Don't include a less than professional email account.

If you still use an old email address, like BeerLover123@gmail.com or CuteChick4life@yahoo.com, it's time to pick a new one. It only takes a minute or two, and it's free.


Don’t identify your phone number

Amdur says there's no reason to put the word "phone" in front of the actual number. "It's pretty silly. They know it's your phone number." The same rule applies to email.


Don't include your current business contact info.

Amdur writes at Northjersey.com: "This is not only dangerous, it's stupid. Do you really want employers calling you at work? How are you going to handle that? Oh, and by the way, your current employer can monitor your emails and phone calls. So if you're not in the mood to get fired, or potentially charged with theft of services (really), then leave the business info off."


Don’t include salary information.

"Some people include past hourly rates for jobs they held in college," says Nicolai. This information is completely unnecessary and may send the wrong message. Amy Hoover, president of Talent Zoo, says you also shouldn't address your desired salary in a resume. "This document is intended to showcase your professional experience and skills. Salary comes later in the interview process."


Avoid outdated fonts.

"Don't use Times New Roman and serif fonts, as they're outdated and old-fashioned," Hoover says. "Use a standard, sans-serif font like Arial." Also, be aware of the font size, she says.

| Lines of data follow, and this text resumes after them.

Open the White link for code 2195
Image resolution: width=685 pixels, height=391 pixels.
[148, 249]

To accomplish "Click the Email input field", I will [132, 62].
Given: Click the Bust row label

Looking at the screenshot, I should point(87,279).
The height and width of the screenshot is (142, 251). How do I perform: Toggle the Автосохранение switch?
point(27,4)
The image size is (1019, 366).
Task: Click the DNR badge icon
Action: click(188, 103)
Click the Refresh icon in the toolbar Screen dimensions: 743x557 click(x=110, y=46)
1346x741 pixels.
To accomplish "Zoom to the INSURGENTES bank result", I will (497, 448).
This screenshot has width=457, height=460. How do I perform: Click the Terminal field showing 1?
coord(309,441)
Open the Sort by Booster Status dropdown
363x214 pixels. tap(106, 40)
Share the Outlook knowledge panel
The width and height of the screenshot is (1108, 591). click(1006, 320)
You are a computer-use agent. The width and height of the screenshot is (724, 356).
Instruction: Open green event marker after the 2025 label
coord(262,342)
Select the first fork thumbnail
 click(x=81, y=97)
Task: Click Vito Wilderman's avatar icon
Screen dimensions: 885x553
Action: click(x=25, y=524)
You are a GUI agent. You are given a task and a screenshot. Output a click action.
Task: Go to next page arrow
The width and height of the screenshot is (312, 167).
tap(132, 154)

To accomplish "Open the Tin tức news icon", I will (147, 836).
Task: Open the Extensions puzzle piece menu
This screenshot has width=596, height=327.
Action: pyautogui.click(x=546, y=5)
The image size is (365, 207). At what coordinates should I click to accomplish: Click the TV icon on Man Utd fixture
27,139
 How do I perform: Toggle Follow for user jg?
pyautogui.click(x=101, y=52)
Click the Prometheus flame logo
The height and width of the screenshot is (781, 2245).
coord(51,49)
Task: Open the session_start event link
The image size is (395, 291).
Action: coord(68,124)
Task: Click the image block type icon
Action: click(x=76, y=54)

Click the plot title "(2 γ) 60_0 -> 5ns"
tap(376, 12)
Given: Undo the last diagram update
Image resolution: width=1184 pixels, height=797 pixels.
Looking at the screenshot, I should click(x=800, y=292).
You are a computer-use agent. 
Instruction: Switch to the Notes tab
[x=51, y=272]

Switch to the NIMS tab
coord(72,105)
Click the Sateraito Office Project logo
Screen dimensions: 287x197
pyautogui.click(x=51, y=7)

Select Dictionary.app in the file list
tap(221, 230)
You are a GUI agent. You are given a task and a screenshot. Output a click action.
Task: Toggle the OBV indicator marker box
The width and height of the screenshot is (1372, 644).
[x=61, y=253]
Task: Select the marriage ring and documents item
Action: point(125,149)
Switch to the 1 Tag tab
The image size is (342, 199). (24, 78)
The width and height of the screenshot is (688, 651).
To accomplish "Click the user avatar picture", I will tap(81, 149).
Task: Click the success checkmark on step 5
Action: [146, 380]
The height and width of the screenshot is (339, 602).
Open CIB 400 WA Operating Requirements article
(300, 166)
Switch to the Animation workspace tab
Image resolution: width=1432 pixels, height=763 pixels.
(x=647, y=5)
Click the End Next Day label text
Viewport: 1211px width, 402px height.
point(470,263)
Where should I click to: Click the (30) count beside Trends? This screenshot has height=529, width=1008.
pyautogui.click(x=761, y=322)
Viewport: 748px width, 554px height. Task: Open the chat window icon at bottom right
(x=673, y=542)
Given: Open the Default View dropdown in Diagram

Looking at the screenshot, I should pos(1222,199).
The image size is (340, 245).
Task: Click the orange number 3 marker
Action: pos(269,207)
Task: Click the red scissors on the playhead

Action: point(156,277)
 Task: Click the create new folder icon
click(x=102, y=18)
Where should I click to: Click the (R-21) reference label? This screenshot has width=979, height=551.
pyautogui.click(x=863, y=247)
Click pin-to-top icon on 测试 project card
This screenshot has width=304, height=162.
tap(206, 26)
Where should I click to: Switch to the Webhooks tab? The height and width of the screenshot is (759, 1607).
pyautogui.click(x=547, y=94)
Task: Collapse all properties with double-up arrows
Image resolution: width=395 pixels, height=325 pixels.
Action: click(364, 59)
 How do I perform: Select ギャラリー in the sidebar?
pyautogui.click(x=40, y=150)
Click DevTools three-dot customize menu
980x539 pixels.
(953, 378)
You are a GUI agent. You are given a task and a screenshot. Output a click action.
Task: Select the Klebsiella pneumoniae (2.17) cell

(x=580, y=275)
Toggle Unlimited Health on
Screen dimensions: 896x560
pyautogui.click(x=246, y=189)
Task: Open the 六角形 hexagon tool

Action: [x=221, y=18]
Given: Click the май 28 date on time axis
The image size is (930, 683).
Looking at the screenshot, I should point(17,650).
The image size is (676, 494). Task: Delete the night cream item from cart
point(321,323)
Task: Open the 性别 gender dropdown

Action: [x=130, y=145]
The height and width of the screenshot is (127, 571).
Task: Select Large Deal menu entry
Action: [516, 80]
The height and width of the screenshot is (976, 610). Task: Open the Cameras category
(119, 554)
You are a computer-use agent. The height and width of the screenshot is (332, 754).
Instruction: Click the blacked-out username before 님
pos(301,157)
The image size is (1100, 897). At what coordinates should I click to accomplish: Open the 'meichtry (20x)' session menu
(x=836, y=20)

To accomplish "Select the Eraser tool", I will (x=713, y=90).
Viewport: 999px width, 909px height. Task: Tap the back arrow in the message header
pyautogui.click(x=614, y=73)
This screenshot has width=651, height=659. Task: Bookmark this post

Your goal should be to make it look nice and sleek — but also easy to read.


Don’t use annoying buzzwords.

CareerBuilder recently asked 2,201 U.S. hiring managers: "What resume terms are the biggest turnoffs?" They cited words and phrases such as, "best of breed," "go-getter," "think outside the box," "synergy," and "people pleaser." Terms employers do like to see on resumes include: "achieved," "managed," "resolved," and "launched" — but only if they're used in moderation.

 

Don’t include your GPA.

Once you're out of school, your grades aren't so relevant. If you're a new college graduate and your GPA was a 3.8 or higher — it's okay to leave it. But, if you're more than three years out of school, or if your GPA was lower than a 3.8, ditch it.


Don’t include a photo of yourself.

This may become the norm at some point in the future, but it’s just weird (and tacky and distracting) for the time being.